Since 2015, Luke Bryan has taken a trip to Riviera Maya, Mexico every January to host Crash My [...]

Since 2015, Luke Bryan has taken a trip to Riviera Maya, Mexico every January to host Crash My Playa, a multi-day festival featuring performances from several modern country acts, including Bryan himself. Though there may come a day the American Idol judge no longer performs during the annual event, he hopes to always be involved in some capacity.

"Playa, I'll be a 95-year-old dude walking around wearing flip-flops, smoking a cigar," he said during a conversation with Country Radio Broadcasters president Kurt Johnson during the annual Country Radio Seminar earlier this month. "I hope I can do that forever. It keeps you young, keeps you on your toes. We love that." Bryan added that one of the things that makes him most "proud" about the fesitval is that "the artists come down and they have fun."

"I remember being the artist to go play festivals, and I remember going, 'Man, they're really not doing this properly,'" he explained. "Hillshire Farm deli meat for your main entrée probably isn't the way this ought to go. So the fact that we can go to Playa and I could have conversations with artists and go, 'Hey, man, where did we knock it out of the park?' And they're like, 'Dude, I'm just glad to be able to come play a couple songs and be in the sunshine.'"

It was at the 2020 Crash My Playa that Bryan filmed the music video for his recent No. 1 single "One Margarita," which starred his wife, Caroline, and his mom, LeClaire. "So we're groping one another and everybody's head-locking one another and giving each other wet willies on the video," he recalled. "And then things shut down." Bryan spent much of the past year with his family before returning to film the latest season of Idol, growing corn, taking bucket-list trips and going on dates with his wife.
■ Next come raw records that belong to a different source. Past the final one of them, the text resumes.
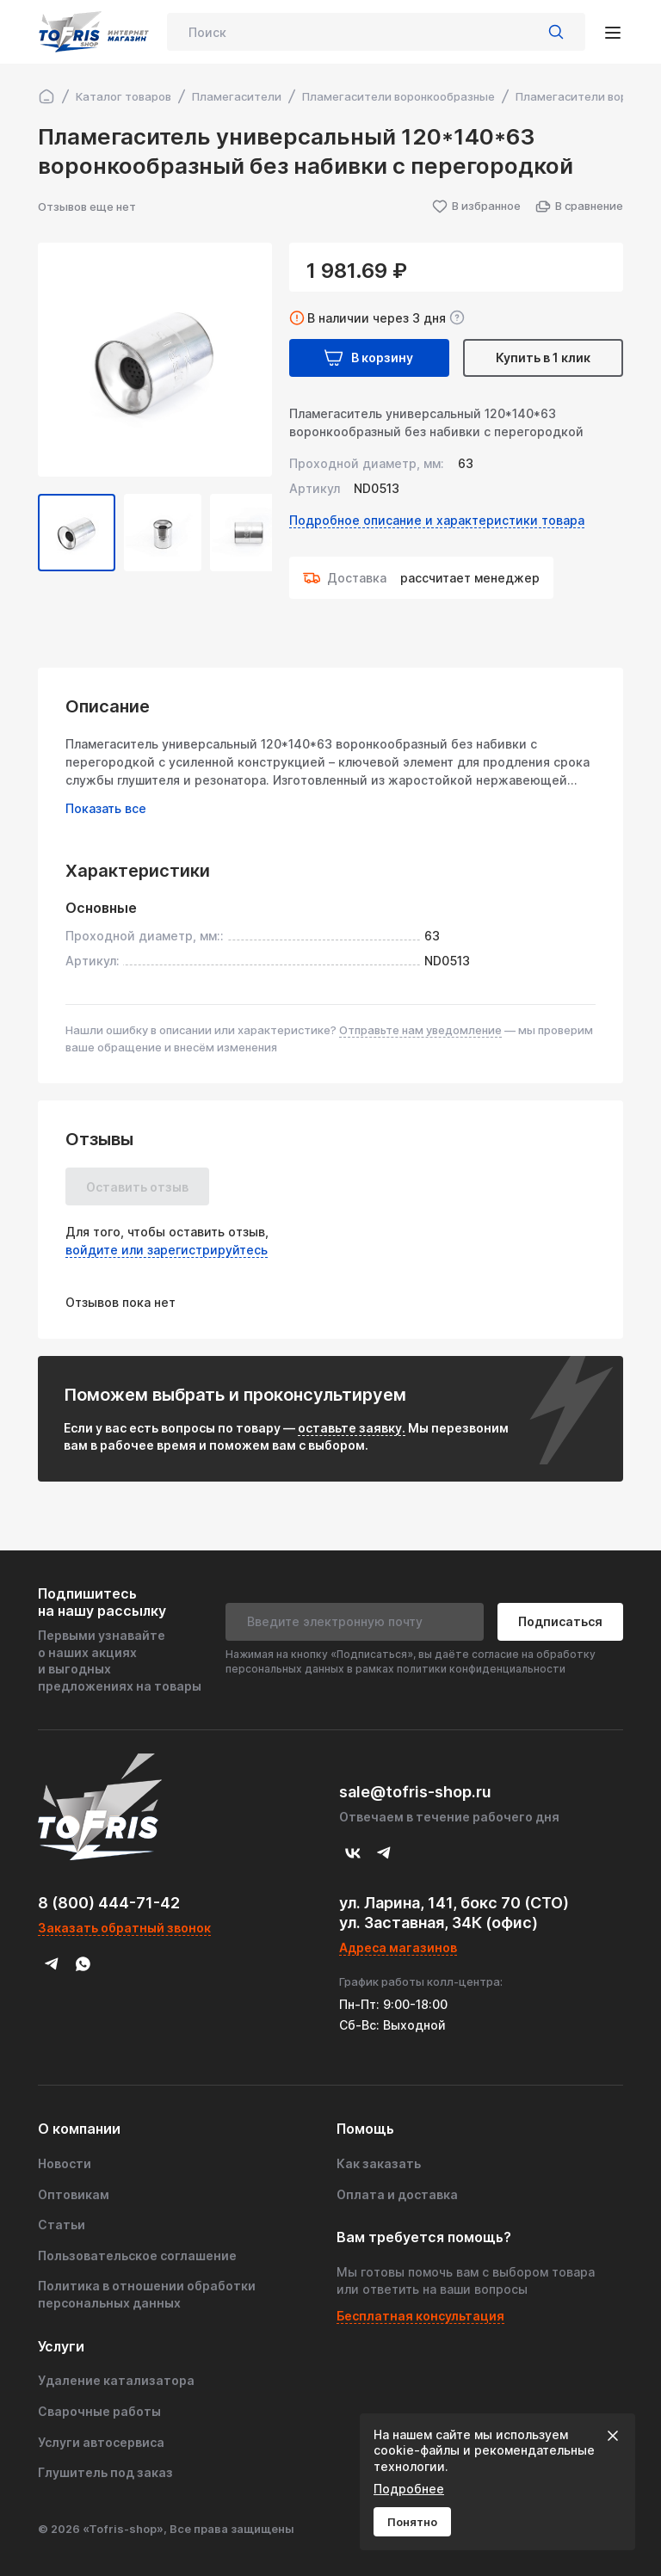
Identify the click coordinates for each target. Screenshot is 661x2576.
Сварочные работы (99, 2411)
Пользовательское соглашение (137, 2255)
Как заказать (379, 2163)
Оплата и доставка (397, 2194)
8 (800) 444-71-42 (109, 1903)
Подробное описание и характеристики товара (436, 520)
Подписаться (560, 1621)
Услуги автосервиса (101, 2442)
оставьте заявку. (351, 1427)
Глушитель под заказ (105, 2472)
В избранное (476, 206)
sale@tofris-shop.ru (415, 1792)
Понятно (412, 2522)
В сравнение (578, 206)
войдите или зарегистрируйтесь (166, 1249)
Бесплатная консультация (420, 2315)
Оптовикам (73, 2194)
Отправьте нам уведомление (420, 1030)
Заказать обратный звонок (124, 1927)
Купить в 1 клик (543, 357)
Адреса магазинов (398, 1947)
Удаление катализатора (116, 2380)
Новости (64, 2163)
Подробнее (409, 2488)
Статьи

"When I'm with my artist buddies, like Dierks [Bentley] and [Jason] Aldean, and we have children and families and stuff, I think we always envision having a year not touring," he said. "I think as long as I can write relevant music, record it, sing great and have songs on the radio, then I'm going to always be doing that. But I think touring is where you want to take some time off, and it's always about taking time off for the family." "When you plan taking years off, you plan it for family stuff," he added. "You never want to have to plan it for certainly what we had to plan it [for]."